Do Bats Know What it is Like to be Human?

One answer would be that we don’t know whether they do or can know what it’s like to be human, because of the problem of bat other minds. That is a boring answer and, I think, incorrect; in any case, I will ignore it. We know enough about bat minds to know whether or not they know what it’s like to be human. And I believe the simple answer is that they do know. This is because we don’t have any senses they don’t have. They have one sense we don’t have (echolocation), but we don’t have a sense they don’t have. Their senses may not be as acute as ours (e.g., sight), but they have the basic phenomenology associated with our five senses; they are not totally in the dark about what it’s like to be human from a sensory point of view. Someone might say bats can’t have such knowledge, because their cognitive abilities are too limited to know anything of the kind. They don’t even know what it’s like to be a mouse. Again, this answer is boring and, I think, incorrect: they know what’s it’s like to be them, and other animals share that subjectivity to a sufficient degree to ground knowledge of other animal minds. Bats know what it is like to see and hear (etc.) generally. Basically, all mammals know what it is like to be a mammal, so long as their sense modalities overlap. They know each other’s mode of sensory consciousness. Indeed, the same point applies to reptiles and birds, fish and octopuses. So, perhaps surprisingly, animals have good knowledge of what it’s like to be most other animals, including humans. Even mice know what it’s like to be human!

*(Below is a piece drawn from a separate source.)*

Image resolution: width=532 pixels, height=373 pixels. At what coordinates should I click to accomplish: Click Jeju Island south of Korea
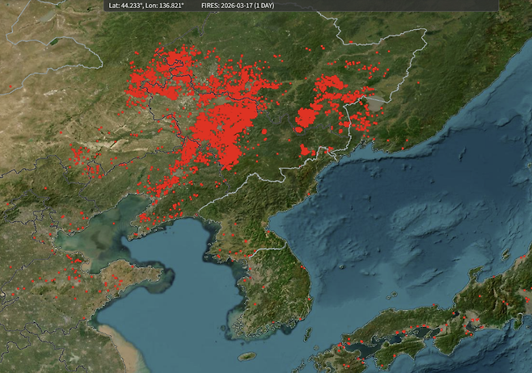pyautogui.click(x=247, y=355)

But that point only applies to sensory consciousness, and it is not the only kind. What about what may be called a priori consciousness—logical, mathematical, ethical, philosophical? Assuming that bats don’t have that kind of consciousness, do they know what it’s like to be human? I think not. In fact, I am doubtful that any animal knows what human a priori consciousness is like, even our closest relatives. Of course, if they have a kind of closeted a priori mental life, then they can know what it’s like to be us; but there is no evidence for this and it seems clearly false. So, there is a large part of what it’s like to be human that bats and other animals don’t and can’t know.  Nor can humans who lack rational faculties, say because of brain abnormality. Human intelligence (of an advanced kind) is not knowable by animals in general; they don’t know what it’s like to have the kind of intelligence we have. We can know what it’s like to have bat intelligence, but they can’t know what it’s like to have human intelligence—though they do know what it’s like to have human sensations. If a bat were to write a paper called “What is it Like to be Human?”, the answer would have to be “We don’t know”, or “We know some but not all”. The topic of animal knowledge of other minds is a neglected area, but part of psychological zoology. I am just laying the groundwork here.[1]

[1] I think we know exactly what it’s like to be a dinosaur, sensorily and intellectually, and I think they know what it’s like to be a human sensorily—but not intellectually. We humans are distinctive in having a developed a priori form of consciousness. It is like having another sense.